Exercise goal — Which lines in the records below contain the word "welcome"? Copy each one.

Dataset entries:

· · · · ·

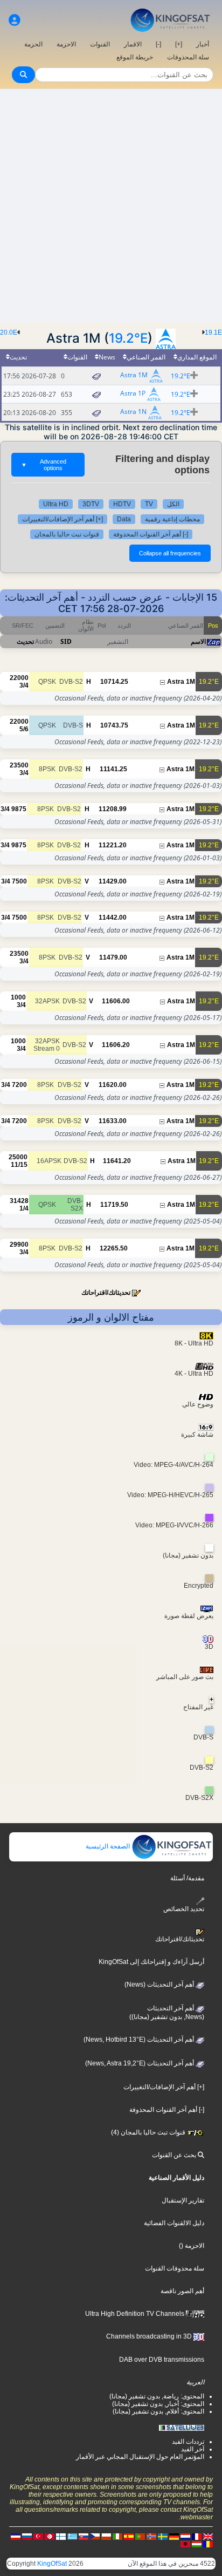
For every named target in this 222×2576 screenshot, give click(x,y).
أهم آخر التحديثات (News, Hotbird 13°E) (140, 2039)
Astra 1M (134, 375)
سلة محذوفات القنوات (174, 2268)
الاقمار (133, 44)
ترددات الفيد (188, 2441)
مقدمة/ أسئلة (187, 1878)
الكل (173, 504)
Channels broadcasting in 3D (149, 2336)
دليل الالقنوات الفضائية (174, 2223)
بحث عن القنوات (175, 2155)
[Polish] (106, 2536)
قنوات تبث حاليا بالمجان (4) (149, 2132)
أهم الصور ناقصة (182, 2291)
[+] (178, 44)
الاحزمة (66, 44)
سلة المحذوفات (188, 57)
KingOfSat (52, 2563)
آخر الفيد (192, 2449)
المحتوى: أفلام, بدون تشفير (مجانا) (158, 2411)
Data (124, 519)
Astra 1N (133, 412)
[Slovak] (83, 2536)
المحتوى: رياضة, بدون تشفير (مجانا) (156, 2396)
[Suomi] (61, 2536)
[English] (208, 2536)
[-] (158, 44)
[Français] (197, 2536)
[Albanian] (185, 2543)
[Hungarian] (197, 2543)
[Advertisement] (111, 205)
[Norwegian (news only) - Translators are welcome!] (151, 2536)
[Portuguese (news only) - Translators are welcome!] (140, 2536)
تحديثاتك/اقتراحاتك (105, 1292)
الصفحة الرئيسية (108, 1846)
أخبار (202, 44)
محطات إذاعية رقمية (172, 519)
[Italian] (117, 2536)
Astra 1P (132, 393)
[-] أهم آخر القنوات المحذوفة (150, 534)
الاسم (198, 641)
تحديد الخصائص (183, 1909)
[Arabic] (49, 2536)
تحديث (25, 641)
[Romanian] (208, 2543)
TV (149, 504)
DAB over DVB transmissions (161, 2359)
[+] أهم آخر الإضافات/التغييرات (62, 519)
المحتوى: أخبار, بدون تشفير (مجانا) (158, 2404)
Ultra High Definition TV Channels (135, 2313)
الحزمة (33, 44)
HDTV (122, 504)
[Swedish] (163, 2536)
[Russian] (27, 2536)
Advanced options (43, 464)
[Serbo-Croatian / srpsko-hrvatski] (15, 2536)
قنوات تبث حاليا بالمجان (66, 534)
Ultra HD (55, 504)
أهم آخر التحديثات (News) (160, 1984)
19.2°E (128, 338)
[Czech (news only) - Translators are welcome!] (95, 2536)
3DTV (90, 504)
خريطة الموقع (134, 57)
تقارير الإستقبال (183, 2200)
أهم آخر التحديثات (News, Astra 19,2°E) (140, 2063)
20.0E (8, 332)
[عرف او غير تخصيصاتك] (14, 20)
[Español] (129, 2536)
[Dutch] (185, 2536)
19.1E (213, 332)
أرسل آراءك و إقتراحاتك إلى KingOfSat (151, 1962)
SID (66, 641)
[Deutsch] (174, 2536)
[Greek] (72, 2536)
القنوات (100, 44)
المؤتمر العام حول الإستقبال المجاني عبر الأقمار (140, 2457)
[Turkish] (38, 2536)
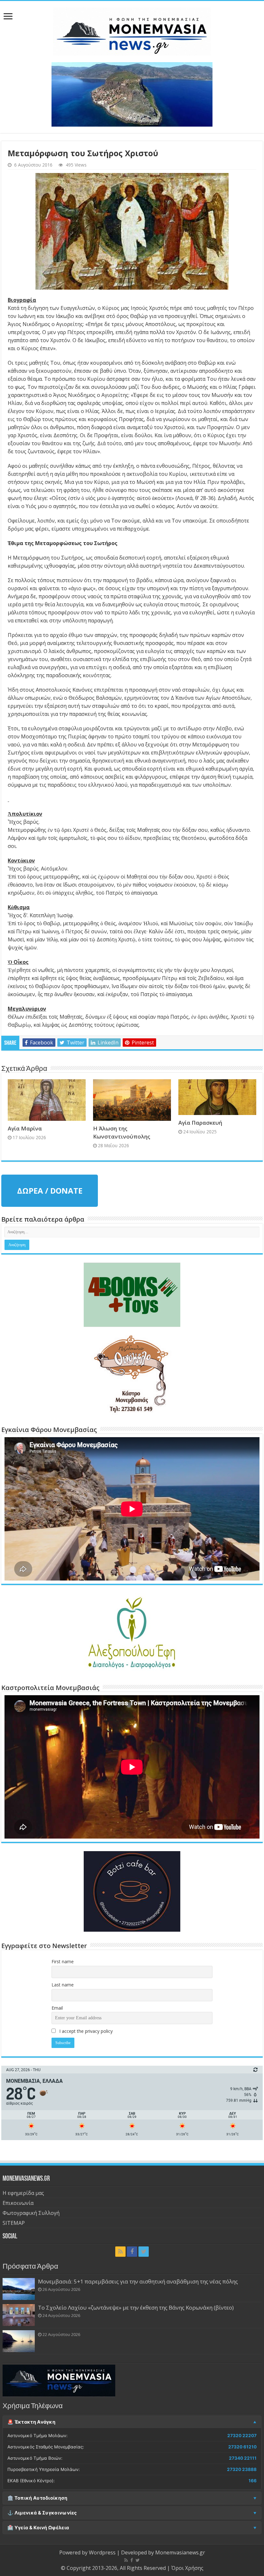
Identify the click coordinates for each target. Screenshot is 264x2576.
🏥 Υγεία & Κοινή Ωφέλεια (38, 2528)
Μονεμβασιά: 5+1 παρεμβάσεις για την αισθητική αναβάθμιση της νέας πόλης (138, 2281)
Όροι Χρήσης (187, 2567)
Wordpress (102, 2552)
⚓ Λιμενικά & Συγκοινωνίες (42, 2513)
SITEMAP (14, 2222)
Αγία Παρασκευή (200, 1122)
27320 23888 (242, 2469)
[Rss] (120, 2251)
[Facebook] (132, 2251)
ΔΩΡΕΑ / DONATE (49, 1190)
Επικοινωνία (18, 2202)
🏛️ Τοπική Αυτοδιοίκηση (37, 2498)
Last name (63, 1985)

· · · · ·

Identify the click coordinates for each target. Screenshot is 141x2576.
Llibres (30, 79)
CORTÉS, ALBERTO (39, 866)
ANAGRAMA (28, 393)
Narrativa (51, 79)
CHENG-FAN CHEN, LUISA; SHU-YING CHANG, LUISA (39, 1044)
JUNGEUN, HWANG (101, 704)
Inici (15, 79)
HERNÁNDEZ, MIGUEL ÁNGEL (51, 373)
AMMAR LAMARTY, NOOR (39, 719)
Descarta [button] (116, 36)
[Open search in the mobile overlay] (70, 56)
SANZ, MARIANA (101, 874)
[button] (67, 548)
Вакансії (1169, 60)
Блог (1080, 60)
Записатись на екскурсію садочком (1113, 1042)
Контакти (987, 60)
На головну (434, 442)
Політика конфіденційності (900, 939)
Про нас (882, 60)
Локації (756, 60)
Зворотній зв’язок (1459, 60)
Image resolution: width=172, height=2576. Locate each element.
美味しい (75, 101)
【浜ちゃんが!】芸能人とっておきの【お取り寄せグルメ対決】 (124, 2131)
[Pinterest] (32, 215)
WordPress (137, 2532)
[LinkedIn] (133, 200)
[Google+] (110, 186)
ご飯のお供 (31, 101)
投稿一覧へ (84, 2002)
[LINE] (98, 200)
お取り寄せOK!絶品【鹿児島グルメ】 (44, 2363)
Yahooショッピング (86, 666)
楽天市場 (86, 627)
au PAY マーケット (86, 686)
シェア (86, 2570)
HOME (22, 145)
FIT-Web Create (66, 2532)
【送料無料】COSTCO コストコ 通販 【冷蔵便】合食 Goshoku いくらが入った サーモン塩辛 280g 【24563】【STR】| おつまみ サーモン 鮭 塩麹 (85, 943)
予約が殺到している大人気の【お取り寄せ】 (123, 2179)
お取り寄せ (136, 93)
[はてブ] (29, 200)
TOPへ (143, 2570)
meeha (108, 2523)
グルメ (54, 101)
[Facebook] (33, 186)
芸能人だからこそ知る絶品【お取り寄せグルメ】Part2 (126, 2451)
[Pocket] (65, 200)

· · · · ·

Output for this exercise —
[Norwegian (news only) - Translators are welcome!] (151, 2536)
[Portuguese (news only) - Translators are welcome!] (140, 2536)
[Czech (news only) - Translators are welcome!] (95, 2536)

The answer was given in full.